Robert-Charvin_19_avril_2013.jpgLe 19 avril 2013, Robert Charvin, ancien doyen de la faculté de droit de Nice, vice-président de l'Association d'amitié franco-coréenne (AAFC), a présenté une conférence organisée par l'AAFC Ile-de-France "Où en est la question coréenne". Cet événement s'est tenu à la maison des associations du 16ème arrondissement de Paris, siège du comité régional Ile-de-France de l'AAFC. Au moment où les tensions dans la péninsule coréenne soulèvent de nombreuses questions sur la nature et les causes de l'escalade en cours, le professeur Robert Charvin a expliqué devant une salle comble les origines complexes de la crise. Il a aussi plaidé pour une résolution des différents dans le cadre du droit international public, dont la pierre angulaire est le respect de la souveraineté des Etats.

Quand Robert Charvin intervient dans le cadre d'une conférence, les accents du professeur de droit, pédagogue, se marient avec ceux du militant, engagé dans des causes qui n'apparaissent difficiles que parce que les médias ont fait le choix d'une présentation manichéenne de questions complexes.

La conférence qu'il a prononcée le 19 avril 2013, à la maison des associations du 16ème arrondissement de Paris, a été un exposé magistral précis, détaillé et sans concessions vis-à-vis de ceux qui s'étonnent des difficultés économiques de la République populaire démocratique de Corée (RPDC, Corée du Nord), soumise au plus vieil embargo au monde. Comme l'a observé Robert Charvin, quand on étrangle quelqu'un, il respire mal.

En Corée, la question nationale s'avère décisive. Porté par les combats de libération nationale contre la colonisation japonaise, le nationalisme de la RPD de Corée n'est pas et n'a jamais été expansionniste, ou encore de nature à menacer un autre pays : il est comparable au patriotisme des révolutionnaires français à Valmy, qui voulaient protéger la République française contre la coalition des monarchies européennes.

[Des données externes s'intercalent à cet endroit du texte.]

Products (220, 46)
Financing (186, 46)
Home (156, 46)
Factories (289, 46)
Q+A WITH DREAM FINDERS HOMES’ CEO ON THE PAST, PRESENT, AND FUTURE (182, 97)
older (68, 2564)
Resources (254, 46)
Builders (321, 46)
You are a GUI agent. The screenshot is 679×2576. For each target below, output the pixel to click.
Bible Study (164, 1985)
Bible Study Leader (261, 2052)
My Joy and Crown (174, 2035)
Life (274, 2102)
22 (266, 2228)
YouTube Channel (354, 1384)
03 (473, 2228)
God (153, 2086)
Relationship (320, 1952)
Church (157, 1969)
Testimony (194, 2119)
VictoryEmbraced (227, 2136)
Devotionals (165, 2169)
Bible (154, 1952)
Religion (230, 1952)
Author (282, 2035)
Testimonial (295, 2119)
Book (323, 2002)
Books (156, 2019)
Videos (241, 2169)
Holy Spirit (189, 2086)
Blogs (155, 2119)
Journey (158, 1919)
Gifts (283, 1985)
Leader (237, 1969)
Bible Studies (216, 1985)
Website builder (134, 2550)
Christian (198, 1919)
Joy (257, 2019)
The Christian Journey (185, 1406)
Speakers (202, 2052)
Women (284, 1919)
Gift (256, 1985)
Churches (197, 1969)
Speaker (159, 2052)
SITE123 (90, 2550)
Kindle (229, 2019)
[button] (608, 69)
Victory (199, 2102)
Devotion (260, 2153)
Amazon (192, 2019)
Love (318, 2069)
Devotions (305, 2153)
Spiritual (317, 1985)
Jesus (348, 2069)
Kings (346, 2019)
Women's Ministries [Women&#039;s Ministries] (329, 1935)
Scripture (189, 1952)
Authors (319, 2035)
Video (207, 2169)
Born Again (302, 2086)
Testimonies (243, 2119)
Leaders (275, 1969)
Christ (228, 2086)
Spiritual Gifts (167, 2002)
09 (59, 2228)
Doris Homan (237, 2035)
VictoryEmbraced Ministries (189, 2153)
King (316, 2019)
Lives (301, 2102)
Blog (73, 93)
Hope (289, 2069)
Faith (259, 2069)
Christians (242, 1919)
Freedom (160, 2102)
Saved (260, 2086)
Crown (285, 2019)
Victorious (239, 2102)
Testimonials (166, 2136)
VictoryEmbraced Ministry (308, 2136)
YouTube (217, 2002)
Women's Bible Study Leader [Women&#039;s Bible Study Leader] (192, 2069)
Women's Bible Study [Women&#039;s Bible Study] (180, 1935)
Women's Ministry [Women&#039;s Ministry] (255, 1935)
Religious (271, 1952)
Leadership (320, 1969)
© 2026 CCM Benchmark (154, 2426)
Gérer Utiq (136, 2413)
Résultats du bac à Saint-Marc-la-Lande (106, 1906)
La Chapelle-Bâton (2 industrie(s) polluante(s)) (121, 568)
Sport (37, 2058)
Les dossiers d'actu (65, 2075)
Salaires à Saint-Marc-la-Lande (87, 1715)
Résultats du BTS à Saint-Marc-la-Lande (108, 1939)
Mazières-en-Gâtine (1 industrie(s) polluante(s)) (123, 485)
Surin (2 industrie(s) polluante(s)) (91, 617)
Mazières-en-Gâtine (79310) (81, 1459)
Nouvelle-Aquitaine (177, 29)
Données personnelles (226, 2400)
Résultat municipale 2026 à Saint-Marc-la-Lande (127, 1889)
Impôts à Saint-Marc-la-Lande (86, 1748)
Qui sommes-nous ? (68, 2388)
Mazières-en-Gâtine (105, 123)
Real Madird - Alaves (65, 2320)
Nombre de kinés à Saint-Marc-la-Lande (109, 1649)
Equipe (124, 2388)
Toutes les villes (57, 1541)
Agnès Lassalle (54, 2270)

L'identité nationale est un fait, chaque peuple ayant son identité, son histoire, des modes de pensée et des valeurs qui lui sont propres. Dès lors, la démocratie ne peut se construire que dans un cadre national. Tous les Coréens, du Nord, du Sud ou d'outre-mer, sont profondément attachés à la sauvegarde de leur souveraineté nationale. Ayant choisi de résister plutôt que de capituler, quand d'autres Etats du Tiers Monde ont renoncé à leur souveraineté en adoptant un modèle culturel standardisé ou en se pliant aux diktats du FMI, la RPD de Corée a fait ce choix avec les moyens limités dont elle dispose. Elle a développé notamment une force de dissuasion nucléaire dont les principes, proches de ceux définis par le général de Gaulle, ne peuvent pas nous être étrangers, à nous Français.

Conference_Robert-Charvin_MDA_16eme-arrondissement_2.jpg

Sur la Corée du Nord, plusieurs idées fausses doivent être combattues. En ce qui concerne le poids et le rôle de l'armée, il ne faut pas perdre de vue que l'Armée populaire de Corée est aussi une force économique de première importance, et constitue probablement le premier opérateur économique. En ce sens, le budget militaire est un budget économique. Mais le Parti du travail de Corée joue un rôle politique majeur, et il est erronné de décrire comme militaire le régime de la RPD de Corée. 

De même, les difficultés à renouer avec l'autosuffisance alimentaire ne doivent pas occulter que, traditionnellement, les meilleures terres céréalières se situent au Sud de la péninsule, pénalisant ainsi le Nord après la division.

Le Traité de non-prolifération (TNP) fait l'objet d'une lecture partielle, et partiale, par les médias occidentaux, qui n'en retiennent qu'une partie : à savoir que les Etats non nantis de l'arme nucléaire ne doivent pas s'en doter. Mais le TNP stipule également que les puissance nanties de l'arme nucléaire doivent trouver les moyens de leur dénucléarisation militaire. Or, en pratique, l'Agence internationale de l'énergie atomique (AIEA), chargée de sanctionner l'application du TNP, a une politique de gendarme des nantis. Quant à distinguer parmi les Etats ayant accédé au statut officieux de puissance nucléaire, entre ceux qui pourraient disposer de l'arme nucléaire (l'Inde, Israël et le Pakistan) et ceux auxquels elle serait refusée (la RPDC, mais aussi l'Iran), elle reproduit la vieille distinction de l'ère coloniale entre les peuples civilisés, dont les dirigeants seraient des gens raisonnables, et les autres, rejetés sous les figures du barbare ou du sauvage. Une telle discrimination n'est pas acceptable.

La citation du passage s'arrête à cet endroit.